API.md

API Details

These are best practices related to the current API used for App.

Philosophy

• We desire to have a 1:1:1 ratio of user action to web server (PHP) commands to database server (Auth) commands.
• Each user action should generate at most 1 API call.
• There should be no client-side handling that is unique to any API call.
• Data is pushed to the client and put straight into Onyx by low-level libraries.
• Clients should be kept up-to-date with many small incremental changes to data.
• Creating data needs to be optimistic on every connection (offline, slow 3G, etc), eg. RequestMoney or SplitBill should work without waiting for a server response.
• For new objects created from the client (reports, reportActions, policies) we're going to generate a random string ID immediately on the client, rather than needing to wait for the server to give us an ID for the created object.
  • This client-generated ID will become the primary key for that record in the database. This will provide more offline functionality than was previously possible.

Response Handling

When the web server responds to an API call the response is sent to the server in one of two ways.

1. HTTPS Response - Data that is returned with the HTTPS response is only sent to the client that initiated the request.

   The network library will look for any onyxData in the response and send it straight to Onyx.update(response.onyxData).

2. Pusher Event (web socket) - Data returned with a Pusher event is sent to all currently connected clients for the user that made the request, as well as any other necessary participants (eg. like other people in the chat)

   Pusher listens for an onyxApiUpdate event and sends the data straight to Onyx.update(pushJSON).

READ Responses

This is a response that returns data from the database.

A READ response is very specific to the client making the request, so it's data is returned with the HTTPS Response. This prevents a lot of unnecessary data from being sent to other clients that will never use it.

In PHP, the response is added like this:

$response['onyxData'][] = blahblahblah;

The data will be returned with the HTTPS response.

WRITE Responses

This response happens when new data is created in the database.

New data (jsonCode===200) should be sent to all connected clients so a Pusher Event is used to update another currently connected clients with the new data that was created.

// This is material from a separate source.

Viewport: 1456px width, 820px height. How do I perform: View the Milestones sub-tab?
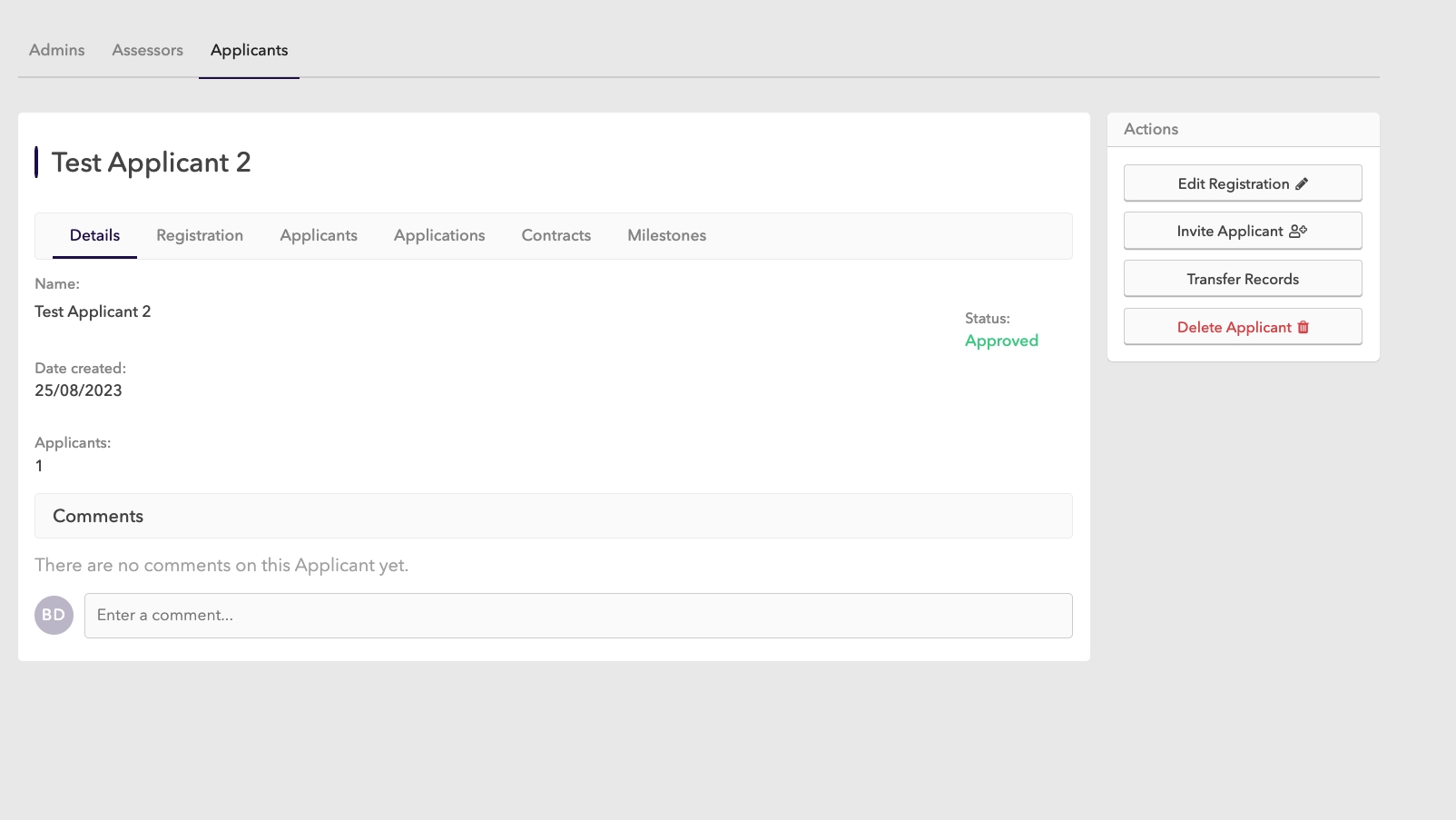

In PHP, the response is added like this:

$onyxUpdate[] = blahblahblah;

The data will automatically be sent to the user via Pusher.

WRITE Response Errors

When there is an error on a WRITE response (jsonCode!==200), the error must come back to the client on the HTTPS response. The error is only relevant to the client that made the request and it wouldn't make sense to send it out to all connected clients.

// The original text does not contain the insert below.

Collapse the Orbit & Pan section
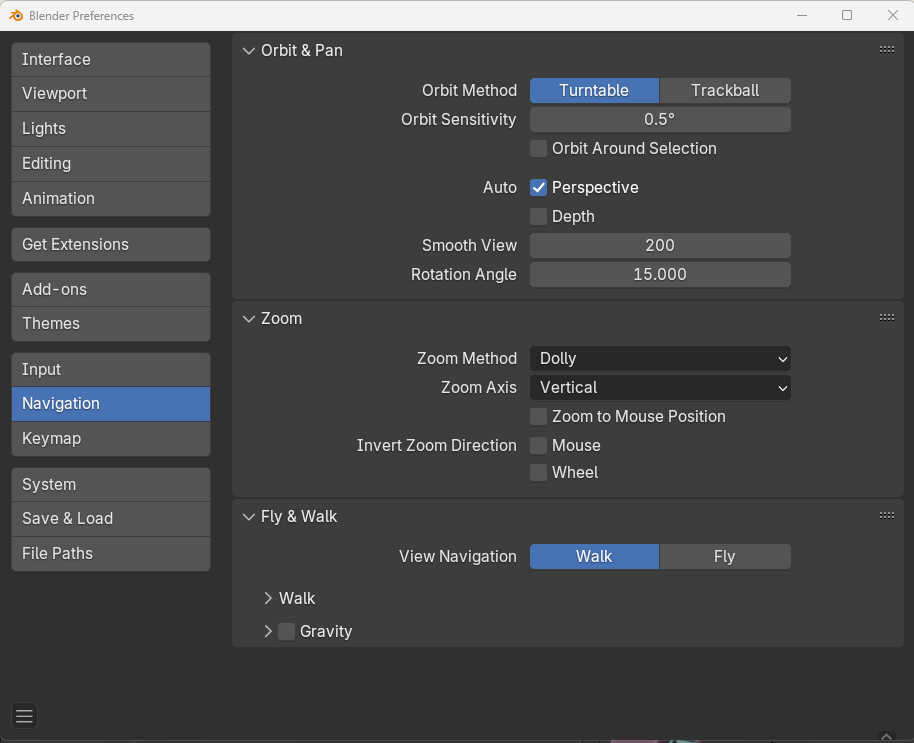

Error messages should be returned and stored as an object under the errors property, keyed by an integer microtime. It's also common to store errors keyed by microtime under errorFields.fieldName. Use this format when error messages should be saved on a general object but are only relevant to a specific field / key on the object. If absolutely needed, additional error properties can be stored under other, more specific fields that sit at the same level as errors:

[
    'onyxMethod' => Onyx::METHOD_MERGE,
    'key' => OnyxKeys::WALLET_ADDITIONAL_DETAILS,
    'value' => [
        'errors' => [
            Onyx::getErrorMicroTime() => 'We\'re having trouble verifying your SSN. Please enter the full 9 digits of your SSN.',
        ],
        'errorCode' => 'ssnError',
    ],
]

Hybrid READ/WRITE Responses

There are some commands which might technically be a READ and a WRITE.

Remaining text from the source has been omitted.